Can someone explain linear\nonlinear to me?

sAid

Hey

I've looked them up in wikipedia,google etc, but all the sites I have tried tend to give definiations rather than explanations. I know they might be trivial but I never really got my head around it. Like how to idenify a nonlinear equation from a linear one, and there characteristics etc.

So if anyone could explain them to me I would be extremely grateful

Cheers

Delphi91

Linear means "line".

Therefore a linear relatonship between two variables means that if you plot one against the other, the result is a straight line!


Remember from coordinate geometry that the equation of a line is in the form y=mx+c, then if you can arrange an equation in two variables into this form, it is a linear relationship.

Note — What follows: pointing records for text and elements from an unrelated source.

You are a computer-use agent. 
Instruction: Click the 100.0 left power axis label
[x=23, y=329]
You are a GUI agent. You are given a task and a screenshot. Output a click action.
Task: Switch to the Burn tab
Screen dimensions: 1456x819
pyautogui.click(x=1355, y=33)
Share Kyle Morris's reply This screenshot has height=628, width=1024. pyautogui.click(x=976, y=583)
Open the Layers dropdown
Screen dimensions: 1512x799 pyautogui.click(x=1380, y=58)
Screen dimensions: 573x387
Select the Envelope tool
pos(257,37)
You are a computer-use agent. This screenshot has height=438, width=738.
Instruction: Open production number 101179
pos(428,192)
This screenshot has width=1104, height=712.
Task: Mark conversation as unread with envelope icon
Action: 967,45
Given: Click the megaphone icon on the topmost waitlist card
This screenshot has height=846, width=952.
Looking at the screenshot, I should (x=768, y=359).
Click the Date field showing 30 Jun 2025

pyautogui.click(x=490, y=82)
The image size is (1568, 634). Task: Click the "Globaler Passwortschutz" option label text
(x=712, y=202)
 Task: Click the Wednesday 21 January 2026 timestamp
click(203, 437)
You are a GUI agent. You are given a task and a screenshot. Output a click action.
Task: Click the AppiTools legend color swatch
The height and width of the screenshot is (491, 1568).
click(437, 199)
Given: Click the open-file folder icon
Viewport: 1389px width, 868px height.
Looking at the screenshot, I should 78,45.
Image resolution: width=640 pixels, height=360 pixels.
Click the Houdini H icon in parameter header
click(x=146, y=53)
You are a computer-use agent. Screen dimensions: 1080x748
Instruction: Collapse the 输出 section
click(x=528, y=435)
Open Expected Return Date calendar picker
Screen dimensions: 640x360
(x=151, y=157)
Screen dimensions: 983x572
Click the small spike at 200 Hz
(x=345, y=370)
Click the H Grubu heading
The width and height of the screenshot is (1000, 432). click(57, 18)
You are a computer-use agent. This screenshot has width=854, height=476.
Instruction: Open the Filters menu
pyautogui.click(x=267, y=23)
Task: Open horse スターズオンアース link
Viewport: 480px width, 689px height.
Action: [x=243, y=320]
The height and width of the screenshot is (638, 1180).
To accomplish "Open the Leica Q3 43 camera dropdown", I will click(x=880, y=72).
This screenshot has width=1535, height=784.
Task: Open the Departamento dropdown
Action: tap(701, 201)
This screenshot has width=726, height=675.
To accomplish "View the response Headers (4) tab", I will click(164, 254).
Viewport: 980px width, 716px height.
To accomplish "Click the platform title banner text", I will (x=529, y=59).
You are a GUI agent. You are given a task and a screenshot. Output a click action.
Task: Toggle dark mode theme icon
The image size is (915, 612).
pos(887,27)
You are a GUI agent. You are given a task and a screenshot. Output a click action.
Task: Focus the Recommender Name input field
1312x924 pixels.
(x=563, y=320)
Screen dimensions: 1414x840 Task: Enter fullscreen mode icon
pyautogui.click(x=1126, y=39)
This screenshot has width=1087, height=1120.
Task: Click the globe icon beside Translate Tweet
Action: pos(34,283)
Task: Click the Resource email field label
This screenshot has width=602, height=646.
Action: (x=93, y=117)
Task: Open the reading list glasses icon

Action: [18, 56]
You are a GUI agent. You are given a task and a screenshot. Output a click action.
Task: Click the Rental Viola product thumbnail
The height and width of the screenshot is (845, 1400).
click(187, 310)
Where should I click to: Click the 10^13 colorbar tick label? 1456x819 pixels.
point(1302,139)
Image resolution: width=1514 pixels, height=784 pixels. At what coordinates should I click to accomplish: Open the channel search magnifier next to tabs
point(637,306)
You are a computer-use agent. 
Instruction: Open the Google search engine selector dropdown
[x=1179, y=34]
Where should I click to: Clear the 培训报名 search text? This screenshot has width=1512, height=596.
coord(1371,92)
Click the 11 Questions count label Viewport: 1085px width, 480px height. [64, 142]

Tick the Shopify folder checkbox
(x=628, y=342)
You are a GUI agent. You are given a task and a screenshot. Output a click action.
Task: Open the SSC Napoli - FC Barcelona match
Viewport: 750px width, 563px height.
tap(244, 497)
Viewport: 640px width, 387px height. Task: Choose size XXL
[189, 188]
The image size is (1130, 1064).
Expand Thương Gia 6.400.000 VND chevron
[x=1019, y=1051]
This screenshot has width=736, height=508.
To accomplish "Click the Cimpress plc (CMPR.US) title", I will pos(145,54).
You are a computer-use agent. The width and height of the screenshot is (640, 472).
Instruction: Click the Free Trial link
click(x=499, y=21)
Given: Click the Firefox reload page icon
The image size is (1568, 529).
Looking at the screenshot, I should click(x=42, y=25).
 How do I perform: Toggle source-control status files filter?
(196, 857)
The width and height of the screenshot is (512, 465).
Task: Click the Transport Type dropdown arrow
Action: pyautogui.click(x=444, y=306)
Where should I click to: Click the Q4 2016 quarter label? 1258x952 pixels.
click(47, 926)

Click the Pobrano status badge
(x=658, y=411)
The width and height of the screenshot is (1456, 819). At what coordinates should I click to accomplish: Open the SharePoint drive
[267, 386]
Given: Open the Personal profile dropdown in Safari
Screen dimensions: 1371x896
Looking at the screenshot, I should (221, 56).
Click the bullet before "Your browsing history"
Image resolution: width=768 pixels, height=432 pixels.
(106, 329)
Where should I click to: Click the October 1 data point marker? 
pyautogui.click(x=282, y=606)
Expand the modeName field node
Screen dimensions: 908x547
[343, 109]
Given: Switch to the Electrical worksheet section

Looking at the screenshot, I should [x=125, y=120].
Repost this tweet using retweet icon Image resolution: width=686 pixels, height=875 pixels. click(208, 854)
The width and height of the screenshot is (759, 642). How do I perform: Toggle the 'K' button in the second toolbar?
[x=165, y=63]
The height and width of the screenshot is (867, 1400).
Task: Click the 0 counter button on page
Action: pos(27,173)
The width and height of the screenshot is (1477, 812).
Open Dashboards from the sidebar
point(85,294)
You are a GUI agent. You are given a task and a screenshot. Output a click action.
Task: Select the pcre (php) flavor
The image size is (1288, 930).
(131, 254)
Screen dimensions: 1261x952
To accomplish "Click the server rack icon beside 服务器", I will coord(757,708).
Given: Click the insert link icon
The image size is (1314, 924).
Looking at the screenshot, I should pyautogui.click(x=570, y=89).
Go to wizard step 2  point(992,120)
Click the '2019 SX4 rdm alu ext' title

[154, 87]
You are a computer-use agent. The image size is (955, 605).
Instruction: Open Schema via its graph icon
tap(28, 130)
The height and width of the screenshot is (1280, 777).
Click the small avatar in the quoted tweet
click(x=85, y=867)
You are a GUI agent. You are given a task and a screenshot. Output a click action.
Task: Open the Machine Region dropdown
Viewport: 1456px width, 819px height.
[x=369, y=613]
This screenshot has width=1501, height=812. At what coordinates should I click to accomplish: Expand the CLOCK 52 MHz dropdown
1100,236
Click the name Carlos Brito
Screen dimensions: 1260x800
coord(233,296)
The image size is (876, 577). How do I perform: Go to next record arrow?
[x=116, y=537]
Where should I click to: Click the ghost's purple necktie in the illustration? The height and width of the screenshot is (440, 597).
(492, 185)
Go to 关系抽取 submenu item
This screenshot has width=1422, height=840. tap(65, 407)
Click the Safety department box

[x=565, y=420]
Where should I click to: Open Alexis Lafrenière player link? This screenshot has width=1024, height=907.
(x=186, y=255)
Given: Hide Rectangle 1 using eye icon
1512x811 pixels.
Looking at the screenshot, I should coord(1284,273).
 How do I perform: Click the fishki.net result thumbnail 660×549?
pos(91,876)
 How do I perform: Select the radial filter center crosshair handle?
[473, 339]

For example, y = 5x is a straight line and therefore a linear relationship exists between x and y.

As a general rule, as long as there are no powers greater than 1 in the equation, it represents a linear relationship.

y = 2x : Linear
t = 4s + 6 : Linear
w = 4z^2 : Non-linear

Any help??

cunnins4

Just to go further on Delphi91's explanation, yes, a linear equation is any equation where no variable has a power greater than 1. That's how i've always recognised them.

They represent lines or vectors and can be used for many applications: you can place a number of n linear equations or vectors containing n unknowns and you can solve the equations using gaussian elimination or simultaneous equations. This works well for a problem where you have a large number of unknowns and by representing the unknowns in linear equations in a matrix you can solve them far easier this way.

Linear equations or vectors can be used to define planes, vectors projected onto planes, orthogonal projections, parrallelipedes (sp), the list goes on and on.

If you want to learn more about them and their applications, take a look at "elementary linear algebra: applications version" by anton (8th edition) it's very good, it's what i used in college for linear algebra.

hope this helps little.

Son Goku

I'll give you the definition of nonlinear from wikipedia and then explain it.

Wikipedia wrote:

Nonlinear systems represent systems whose behavior is not expressible as a sum of the behaviors of its descriptors.

I would define it as a situation where the superpositional principle cannot be applied.

The most basic example of linearity and non-linearity is the one Delphi91 gave. An example of linearity on its own is cunnins4's of elementary linear algebra.
(There is no such thing as nonlinear algebra.)

However when a mathematician usually says non-linear they aren't talking about these areas. For example polynomial equations (of power greater than 2) are far too simple to really deserve the term non-linear even though they technically are.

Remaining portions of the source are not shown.